Monday, December 20, 2010

Why feeding baby cereal to your infant can be dangerous to his health

Personal note from Miriam:
I never gave baby cereal to my girls but started them on mashed fruit instead at about 6 months while continuing to breastfeed (i.e. banana and then apple). At about 8-9 months I added mashed raw vegetables (spinach, avocado, and barley grass powder). I learned this from the Hallelujah Diet, and it paid off! My girls were mentally advanced at every stage of their development and still are today, so I guess the Hallelujah Diet was right in saying that fruit helps brain development when babies are about 5-6 months old.

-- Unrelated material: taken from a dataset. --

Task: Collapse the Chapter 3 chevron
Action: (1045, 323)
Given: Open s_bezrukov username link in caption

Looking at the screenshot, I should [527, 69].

Below is an article from Dr. Mercola explaining the health problems caused by baby cereal.

Get the White Out of Baby's First Foods
Posted By Dr. Mercola | December 20 2010 |

Almost every childcare book offers the same advice about a baby's first solid meal -- start them first on rice cereal mixed with breast milk or formula. This has been received wisdom for 60 years.

But this is because in the 1950's, baby food companies launched an advertising blitz trumpeting the benefits of white rice cereal.

But there is no scientific basis for this recommendation. None at all. And now, concerned about increasing childhood obesity, some pediatricians want to change how babies eat.

If babies are getting used to the taste of highly processed white rice and flour, it could set them up for a lifetime of bad habits.

USA Today reports:

"White rice -- after processing strips away fiber, vitamins and other nutrients -- is a 'nutritional disaster' ... White rice and flour turn to sugar in the body 'almost instantly,' ... raising blood sugar and insulin levels."

Sources:
USA Today December 1, 2010


Dr. Mercola's Comments:


If you want to give your baby the best start nutritionally, do not follow the advice in most baby books encouraging you to start feeding rice cereal. Other than breast milk or formula, rice is the number one source of calories for infants in the first year of life, according to Stanford University pediatrician Alan Greene, and this is a nutritional disaster.

Optimal Nutrition for the First Year of Life

Ideally, your baby should be breastfed exclusively -- meaning no other food or water is supplemented -- for at least the first 6 months. Then, at the age of 6 or 9 months, you can begin to supplement with solid foods (while still continuing to breastfeed as well).

Choosing what those solid foods will be is incredibly important, but unfortunately most pediatricians encourage their patients to start rice cereal at about 4 to 6 months of age. White rice is a refined carbohydrate, a group of highly processed, nutritionally devoid foods that have been linked to increased rates of heart disease, insulin resistance, eye damage and cancer in adults, and are worthless nutritionally for infants as well.

Feeding infants cereal has been associated with an increased risk of type 1 diabetes and may prime your baby's appetite for a lifetime of processed carbs in the form of white bread, cookies and cakes.

A diet based on these types of refined carbs is responsible for many bulging stomachs and fat rolls in thighs and chins, and even worse, high insulin levels that lead to diabetes and suppress two other important hormones -- glucagons and growth hormones -- that are responsible for burning fat and sugar and promoting muscle development, respectively.

Insulin from excess carbohydrates promotes fat, and then wards off your body's ability to lose that fat. Excess weight and obesity not only lead to heart disease but also a wide variety of other diseases later in life.